# [The problem]
Within the data that follows, set down exactly the lines from the one containing "45/65x39'' (156, 1271)" through the one containing "Pipeline Industry (46, 428)", both ends included.

------

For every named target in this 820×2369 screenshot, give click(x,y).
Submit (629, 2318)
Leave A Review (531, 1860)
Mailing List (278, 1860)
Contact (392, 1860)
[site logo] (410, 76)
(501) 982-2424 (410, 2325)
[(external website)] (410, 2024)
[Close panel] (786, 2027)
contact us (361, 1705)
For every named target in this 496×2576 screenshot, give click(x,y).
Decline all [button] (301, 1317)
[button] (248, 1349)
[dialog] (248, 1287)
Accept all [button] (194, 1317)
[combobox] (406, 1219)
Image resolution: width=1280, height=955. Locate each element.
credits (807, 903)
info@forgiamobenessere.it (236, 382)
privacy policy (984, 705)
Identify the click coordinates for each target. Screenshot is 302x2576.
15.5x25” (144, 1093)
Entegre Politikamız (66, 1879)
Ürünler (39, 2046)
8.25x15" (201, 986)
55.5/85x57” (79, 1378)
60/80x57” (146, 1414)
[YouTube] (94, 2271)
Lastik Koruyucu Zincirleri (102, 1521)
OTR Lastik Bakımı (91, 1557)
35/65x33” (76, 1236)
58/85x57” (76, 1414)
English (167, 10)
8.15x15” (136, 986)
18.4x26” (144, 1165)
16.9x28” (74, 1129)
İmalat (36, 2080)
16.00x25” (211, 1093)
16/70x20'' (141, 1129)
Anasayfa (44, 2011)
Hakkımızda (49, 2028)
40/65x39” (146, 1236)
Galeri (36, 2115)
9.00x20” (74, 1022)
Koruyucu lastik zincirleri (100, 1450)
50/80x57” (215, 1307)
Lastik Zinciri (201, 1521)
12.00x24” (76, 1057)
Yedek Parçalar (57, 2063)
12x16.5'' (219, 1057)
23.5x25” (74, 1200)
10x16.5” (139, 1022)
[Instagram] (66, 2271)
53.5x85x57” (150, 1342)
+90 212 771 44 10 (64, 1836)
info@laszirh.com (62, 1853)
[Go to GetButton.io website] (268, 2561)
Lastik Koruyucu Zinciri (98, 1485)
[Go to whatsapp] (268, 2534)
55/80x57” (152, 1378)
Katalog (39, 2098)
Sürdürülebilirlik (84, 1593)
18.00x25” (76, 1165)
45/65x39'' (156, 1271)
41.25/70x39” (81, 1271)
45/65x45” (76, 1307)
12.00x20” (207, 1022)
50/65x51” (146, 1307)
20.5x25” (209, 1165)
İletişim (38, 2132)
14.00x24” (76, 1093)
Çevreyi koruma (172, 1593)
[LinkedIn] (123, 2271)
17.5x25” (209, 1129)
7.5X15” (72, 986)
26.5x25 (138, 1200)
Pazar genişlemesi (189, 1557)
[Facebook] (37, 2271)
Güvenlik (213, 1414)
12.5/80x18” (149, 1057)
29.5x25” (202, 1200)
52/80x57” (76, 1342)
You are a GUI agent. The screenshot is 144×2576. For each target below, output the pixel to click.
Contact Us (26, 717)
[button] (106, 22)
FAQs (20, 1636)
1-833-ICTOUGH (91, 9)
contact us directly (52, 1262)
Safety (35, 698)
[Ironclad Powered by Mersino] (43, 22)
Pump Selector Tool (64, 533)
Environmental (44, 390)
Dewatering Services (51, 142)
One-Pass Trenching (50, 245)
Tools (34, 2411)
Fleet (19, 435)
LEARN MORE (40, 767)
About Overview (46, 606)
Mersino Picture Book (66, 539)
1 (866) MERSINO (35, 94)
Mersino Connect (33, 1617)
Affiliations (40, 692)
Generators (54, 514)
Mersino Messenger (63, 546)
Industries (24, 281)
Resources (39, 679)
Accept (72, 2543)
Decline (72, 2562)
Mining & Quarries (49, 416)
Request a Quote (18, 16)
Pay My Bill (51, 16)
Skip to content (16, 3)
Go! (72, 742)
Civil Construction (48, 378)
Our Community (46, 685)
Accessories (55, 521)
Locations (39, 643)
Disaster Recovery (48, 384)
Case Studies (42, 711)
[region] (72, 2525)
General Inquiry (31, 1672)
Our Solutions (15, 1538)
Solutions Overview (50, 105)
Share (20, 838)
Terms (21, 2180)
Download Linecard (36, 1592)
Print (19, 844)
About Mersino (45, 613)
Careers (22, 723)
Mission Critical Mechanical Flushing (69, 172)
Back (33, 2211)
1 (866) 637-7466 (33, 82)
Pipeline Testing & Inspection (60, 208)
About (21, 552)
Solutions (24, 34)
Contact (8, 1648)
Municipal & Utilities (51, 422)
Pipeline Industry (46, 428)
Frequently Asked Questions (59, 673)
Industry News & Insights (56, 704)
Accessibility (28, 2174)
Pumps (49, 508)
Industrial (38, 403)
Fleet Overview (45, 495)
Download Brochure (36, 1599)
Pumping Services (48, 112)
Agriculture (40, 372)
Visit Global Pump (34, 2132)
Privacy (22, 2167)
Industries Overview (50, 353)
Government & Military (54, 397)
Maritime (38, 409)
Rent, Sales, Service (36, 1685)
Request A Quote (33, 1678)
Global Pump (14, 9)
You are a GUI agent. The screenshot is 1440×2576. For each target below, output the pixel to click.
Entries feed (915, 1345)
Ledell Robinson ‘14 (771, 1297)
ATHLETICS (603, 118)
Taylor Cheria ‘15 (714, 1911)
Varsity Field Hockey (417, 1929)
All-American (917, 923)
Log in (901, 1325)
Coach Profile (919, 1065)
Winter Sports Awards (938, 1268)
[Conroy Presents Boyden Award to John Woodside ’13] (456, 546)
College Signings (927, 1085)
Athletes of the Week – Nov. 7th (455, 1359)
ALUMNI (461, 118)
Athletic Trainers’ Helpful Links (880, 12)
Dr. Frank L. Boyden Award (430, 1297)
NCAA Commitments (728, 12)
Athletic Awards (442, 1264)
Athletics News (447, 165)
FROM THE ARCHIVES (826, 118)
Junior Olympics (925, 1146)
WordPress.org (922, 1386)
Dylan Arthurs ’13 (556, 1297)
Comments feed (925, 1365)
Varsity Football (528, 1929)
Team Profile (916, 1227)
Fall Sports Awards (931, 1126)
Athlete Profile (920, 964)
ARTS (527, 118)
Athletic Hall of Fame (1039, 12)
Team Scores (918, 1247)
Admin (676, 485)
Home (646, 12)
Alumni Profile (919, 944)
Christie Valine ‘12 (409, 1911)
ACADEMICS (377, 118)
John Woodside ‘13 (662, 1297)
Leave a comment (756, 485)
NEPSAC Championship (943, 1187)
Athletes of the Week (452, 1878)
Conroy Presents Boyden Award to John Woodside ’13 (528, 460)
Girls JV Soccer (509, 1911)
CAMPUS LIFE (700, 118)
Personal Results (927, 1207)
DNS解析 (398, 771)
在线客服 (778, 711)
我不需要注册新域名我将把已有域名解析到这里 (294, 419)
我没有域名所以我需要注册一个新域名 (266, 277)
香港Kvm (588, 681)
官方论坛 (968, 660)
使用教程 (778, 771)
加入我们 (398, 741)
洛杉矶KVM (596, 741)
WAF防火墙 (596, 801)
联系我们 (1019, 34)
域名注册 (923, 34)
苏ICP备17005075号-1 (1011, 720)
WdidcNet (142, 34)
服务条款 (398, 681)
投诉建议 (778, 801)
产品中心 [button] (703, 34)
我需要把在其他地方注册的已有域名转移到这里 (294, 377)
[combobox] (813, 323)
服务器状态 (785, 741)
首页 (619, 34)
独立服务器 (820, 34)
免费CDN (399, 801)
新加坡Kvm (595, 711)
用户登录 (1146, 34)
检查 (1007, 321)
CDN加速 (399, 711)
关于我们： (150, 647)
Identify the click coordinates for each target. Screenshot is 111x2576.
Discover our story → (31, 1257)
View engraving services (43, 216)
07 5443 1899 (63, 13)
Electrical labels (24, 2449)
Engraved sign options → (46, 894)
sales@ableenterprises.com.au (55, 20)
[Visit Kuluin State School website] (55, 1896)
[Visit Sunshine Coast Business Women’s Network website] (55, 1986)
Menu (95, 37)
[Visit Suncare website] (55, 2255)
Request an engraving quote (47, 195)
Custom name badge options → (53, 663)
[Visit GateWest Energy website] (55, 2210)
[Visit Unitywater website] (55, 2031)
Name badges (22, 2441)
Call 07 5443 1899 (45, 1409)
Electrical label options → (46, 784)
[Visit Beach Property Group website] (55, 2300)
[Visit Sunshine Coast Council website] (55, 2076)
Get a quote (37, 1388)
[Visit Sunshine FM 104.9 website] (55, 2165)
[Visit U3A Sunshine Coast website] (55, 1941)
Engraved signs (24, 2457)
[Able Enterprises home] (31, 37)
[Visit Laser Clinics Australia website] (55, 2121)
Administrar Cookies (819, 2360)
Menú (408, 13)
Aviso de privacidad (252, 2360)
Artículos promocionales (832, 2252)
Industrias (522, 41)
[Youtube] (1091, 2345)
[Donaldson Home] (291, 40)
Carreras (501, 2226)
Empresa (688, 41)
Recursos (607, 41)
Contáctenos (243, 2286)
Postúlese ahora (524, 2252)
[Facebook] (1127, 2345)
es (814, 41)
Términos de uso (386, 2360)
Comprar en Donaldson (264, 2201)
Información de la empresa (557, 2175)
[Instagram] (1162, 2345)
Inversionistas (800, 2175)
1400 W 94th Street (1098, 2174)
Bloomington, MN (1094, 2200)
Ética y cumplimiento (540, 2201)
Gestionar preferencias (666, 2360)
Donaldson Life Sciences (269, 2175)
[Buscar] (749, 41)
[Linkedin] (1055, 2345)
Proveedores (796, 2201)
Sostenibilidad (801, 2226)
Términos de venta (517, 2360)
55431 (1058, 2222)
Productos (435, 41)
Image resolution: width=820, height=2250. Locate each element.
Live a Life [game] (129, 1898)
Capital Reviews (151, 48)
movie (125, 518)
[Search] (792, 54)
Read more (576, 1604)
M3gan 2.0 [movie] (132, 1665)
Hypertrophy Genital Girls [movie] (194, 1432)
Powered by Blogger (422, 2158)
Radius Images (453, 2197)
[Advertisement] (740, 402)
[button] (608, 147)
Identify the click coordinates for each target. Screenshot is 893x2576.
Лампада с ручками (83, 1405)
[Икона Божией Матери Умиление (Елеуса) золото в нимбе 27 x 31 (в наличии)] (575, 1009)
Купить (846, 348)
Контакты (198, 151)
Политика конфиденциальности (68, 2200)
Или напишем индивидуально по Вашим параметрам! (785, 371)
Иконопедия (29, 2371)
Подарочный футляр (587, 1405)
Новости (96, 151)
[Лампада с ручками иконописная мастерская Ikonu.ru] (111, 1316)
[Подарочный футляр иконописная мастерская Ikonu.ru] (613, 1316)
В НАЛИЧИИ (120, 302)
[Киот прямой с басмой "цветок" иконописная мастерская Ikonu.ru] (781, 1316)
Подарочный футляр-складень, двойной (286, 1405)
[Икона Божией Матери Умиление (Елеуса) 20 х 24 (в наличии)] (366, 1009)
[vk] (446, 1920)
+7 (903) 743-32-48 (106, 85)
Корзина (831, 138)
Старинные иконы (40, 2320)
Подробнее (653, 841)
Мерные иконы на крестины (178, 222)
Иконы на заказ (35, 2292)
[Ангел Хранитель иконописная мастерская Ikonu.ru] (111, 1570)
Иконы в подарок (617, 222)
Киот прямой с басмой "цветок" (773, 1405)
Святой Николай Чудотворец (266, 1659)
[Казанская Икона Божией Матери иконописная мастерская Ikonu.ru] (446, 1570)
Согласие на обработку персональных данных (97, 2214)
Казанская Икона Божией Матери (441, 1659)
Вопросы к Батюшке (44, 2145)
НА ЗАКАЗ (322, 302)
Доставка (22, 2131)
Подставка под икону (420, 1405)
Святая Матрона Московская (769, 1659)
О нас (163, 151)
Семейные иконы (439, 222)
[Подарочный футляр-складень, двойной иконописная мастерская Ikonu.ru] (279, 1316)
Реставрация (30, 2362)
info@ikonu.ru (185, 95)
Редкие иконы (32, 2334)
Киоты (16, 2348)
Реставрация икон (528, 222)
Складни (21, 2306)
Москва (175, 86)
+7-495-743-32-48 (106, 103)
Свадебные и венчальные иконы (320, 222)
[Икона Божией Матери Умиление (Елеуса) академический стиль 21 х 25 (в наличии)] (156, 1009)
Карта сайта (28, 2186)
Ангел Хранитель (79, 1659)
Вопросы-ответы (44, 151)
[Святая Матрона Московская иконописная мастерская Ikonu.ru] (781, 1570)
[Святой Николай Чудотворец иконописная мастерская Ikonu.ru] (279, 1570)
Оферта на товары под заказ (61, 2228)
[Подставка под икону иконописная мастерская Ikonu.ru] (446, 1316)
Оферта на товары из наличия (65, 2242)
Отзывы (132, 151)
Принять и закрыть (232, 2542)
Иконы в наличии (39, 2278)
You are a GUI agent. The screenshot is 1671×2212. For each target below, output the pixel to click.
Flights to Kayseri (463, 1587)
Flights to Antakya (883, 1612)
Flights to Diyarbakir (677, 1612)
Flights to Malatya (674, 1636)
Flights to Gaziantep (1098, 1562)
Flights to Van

------

# [Result below]
45/65x39'' (156, 1271)
41.25/70x39” (81, 1271)
45/65x45” (76, 1307)
12.00x20” (207, 1022)
50/65x51” (146, 1307)
20.5x25” (209, 1165)
İletişim (38, 2132)
14.00x24” (76, 1093)
Çevreyi koruma (172, 1593)
[LinkedIn] (123, 2271)
17.5x25” (209, 1129)
7.5X15” (72, 986)
26.5x25 (138, 1200)
Pazar genişlemesi (189, 1557)
[Facebook] (37, 2271)
Güvenlik (213, 1414)
12.5/80x18” (149, 1057)
29.5x25” (202, 1200)
52/80x57” (76, 1342)
You are a GUI agent. The screenshot is 144×2576. For each target below, output the pixel to click.
Contact Us (26, 717)
[button] (106, 22)
FAQs (20, 1636)
1-833-ICTOUGH (91, 9)
contact us directly (52, 1262)
Safety (35, 698)
[Ironclad Powered by Mersino] (43, 22)
Pump Selector Tool (64, 533)
Environmental (44, 390)
Dewatering Services (51, 142)
One-Pass Trenching (50, 245)
Tools (34, 2411)
Fleet (19, 435)
LEARN MORE (40, 767)
About Overview (46, 606)
Mersino Picture Book (66, 539)
1 (866) MERSINO (35, 94)
Mersino Connect (33, 1617)
Affiliations (40, 692)
Generators (54, 514)
Mersino Messenger (63, 546)
Industries (24, 281)
Resources (39, 679)
Accept (72, 2543)
Decline (72, 2562)
Mining & Quarries (49, 416)
Request a Quote (18, 16)
Pay My Bill (51, 16)
Skip to content (16, 3)
Go! (72, 742)
Civil Construction (48, 378)
Our Community (46, 685)
Accessories (55, 521)
Locations (39, 643)
Disaster Recovery (48, 384)
Case Studies (42, 711)
[region] (72, 2525)
General Inquiry (31, 1672)
Our Solutions (15, 1538)
Solutions Overview (50, 105)
Share (20, 838)
Terms (21, 2180)
Download Linecard (36, 1592)
Print (19, 844)
About Mersino (45, 613)
Careers (22, 723)
Mission Critical Mechanical Flushing (69, 172)
Back (33, 2211)
1 (866) 637-7466 (33, 82)
Pipeline Testing & Inspection (60, 208)
About (21, 552)
Solutions (24, 34)
Contact (8, 1648)
Municipal & Utilities (51, 422)
Pipeline Industry (46, 428)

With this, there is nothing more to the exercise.